═════ Texto de origem ═════
As ações reivindicatórias são instrumentos jurídicos utilizados nas hipóteses em que determinado indivíduo deseja proteger a sua posse em virtude da prática do esbulho, turbação ou ameaça;
Para tanto, poderá fazer uso dos seguintes interditos possessórios, quais sejam: a ação de reintegração de posse, ação de manutenção de posse ou interdito proibitório;
Ocorre que, existem situações que este indivíduo não detém a posse direta, sendo assim não é cabível as ações citadas acima, dando margem para o uso da ações petitórias, também chamadas de ações possessórias indiretas.
Dentre essas ações temos a ação reivindicatória de posse, a qual será abordada no artigo em questão no tocante não só ao seu conceito, mas também seus requisitos de aplicação e diferença com outros tipos de ação.
Ações Petitórias (Ações possessórias indiretas)
Antes de abordarmos a reivindicatória vale destacar a ação de imissão na posse, esta também possui uma classificação, segundo a doutrina, como ação possessória indireta e é aplicada nas hipóteses em que o autor deseja ter a posse pela primeira vez; nesse tipo de ação ele consegue a autorização para entrar na posse.
Um exemplo de imissão na posse é a pessoa que realiza a compra de um imóvel em um leilão, mas existem terceiros no imóvel que se recusam a sair; neste caso poderá o adquirente do imóvel em questão propor a ação de imissão na posse a fim de conseguir a posse para si.
Seguindo essa linha de raciocínio, reivindicar significa recuperar, reaver, requerer algo que se tem direito, nesse sentido, a ação reivindicatória é um instrumento jurídico que tem por propósito reaver para o proprietário a posse de um bem que está injustamente com outra pessoa, ou seja, este último a detém de forma injusta.
Nesse sentido, diferentemente do que ocorre com as ações possessórias em que o autor da ação tem por fundamento a posse que detém ou que já teve, aqui o fundamento é o documento do imóvel (o domínio/registro);
Ou seja, só poderá usufruir desse tipo de ação aquele que tiver o seu nome no registro do imóvel, do contrário não será a ação reivindicatória o instrumento apropriado para reaver a posse.
Da leitura do artigo 1.228 do Código Civil de 2002 é possível visualizar o instituto da ação reivindicatória:
Artigo 1.228. O proprietário tem a faculdade de usar, gozar e dispor da coisa, e o direito de reavê-la do poder de quem quer que injustamente a possua ou detenha.
Assim, ao dispor em sua parte final acerca do direito de reaver a coisa em poder de que injustamente a possua ou detenha, o legislador atribuiu ao proprietário que possui o registro em seu nome a possibilidade de intentar ação e recuperar a coisa que está com terceiros.
═════ Dados fornecidos ═════
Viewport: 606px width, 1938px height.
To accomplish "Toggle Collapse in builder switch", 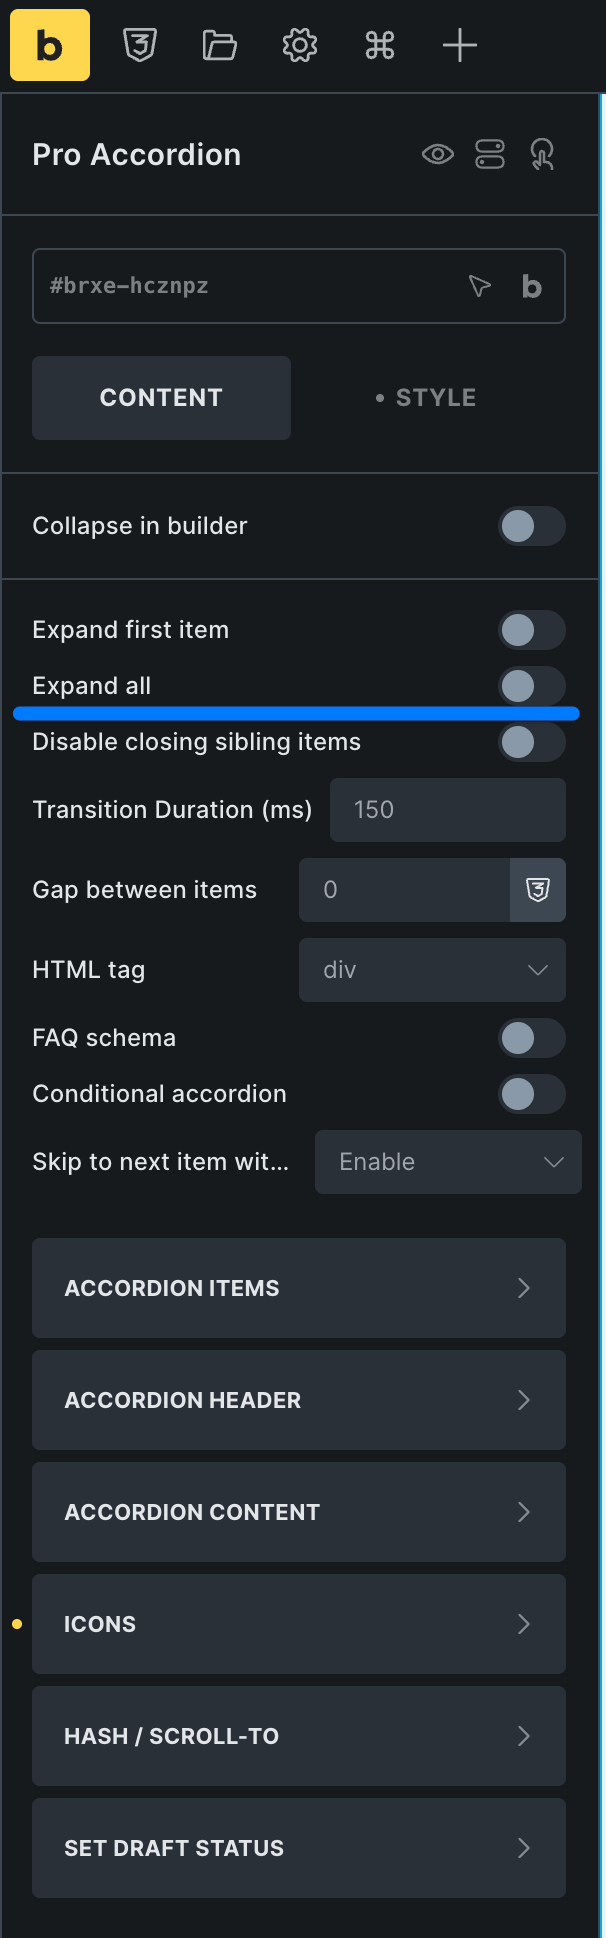I will coord(532,526).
═════
#### Tarefas escritas:
A – Segundo o texto sobre a ação reivindicatória, em que se fundamenta essa ação, ao contrário das ações possessórias?
B – Prossiga o texto sobre a ação reivindicatória a partir do ponto em que ele termina.

#### Respostas abaixo:
A – No documento do imóvel, isto é, no domínio ou registro.

B –
Sendo assim, imagine que uma pessoa tem uma casa na praia, possui documentação regulamentada em seu nome, mas não frequenta essa casa de praia há algum tempo;
O dono em questão resolve vender o imóvel, no entanto, ao se deslocar até ela para colocar a placa de “vende-se” depara-se com um casal morando na residência, nesse caso a ação adequada será uma reivindicatória, tendo em vista que o fundamento que será apontado não será a posse (até por que ele não ia na casa há algum tempo), mas o registro que está no nome do proprietário.
Ação Reivindicatória x Usucapião
Ponto importante a ser destacado aqui é que um dos requisitos do usucapião é a posse mansa e pacífica, juntamente com “animus domini” – a intenção de ter a coisa para si – e o lapso temporal expresso em lei, além de outros a depender da espécie de usucapião;
Ocorre que a propositura de uma ação reivindicatória tem o condão de “estragar” o requisito da posse mansa e pacífica do usucapião, tendo em vista que ao ingressar com esse tipo de ação haverá litígio entre as partes afastando a mansidão e pacificidade.
Sendo assim, o autor de uma ação de usucapião deverá juntar certidões de distribuição cível, tanto em nome do autor quanto dos réus, devendo estas certidões possuírem um caráter negativo, mas ao ser proposta a ação reivindicatória a certidão será positiva estragando assim o perfil manso e pacífico daquela posse.
No entanto, atente-se que esta característica não é exclusiva de uma ação reivindicatória (ação possessória indireta), mas também das ações possessórias diretas (interdito proibitório; manutenção de posse e reintegração de posse), devendo ser observado o caso concreto.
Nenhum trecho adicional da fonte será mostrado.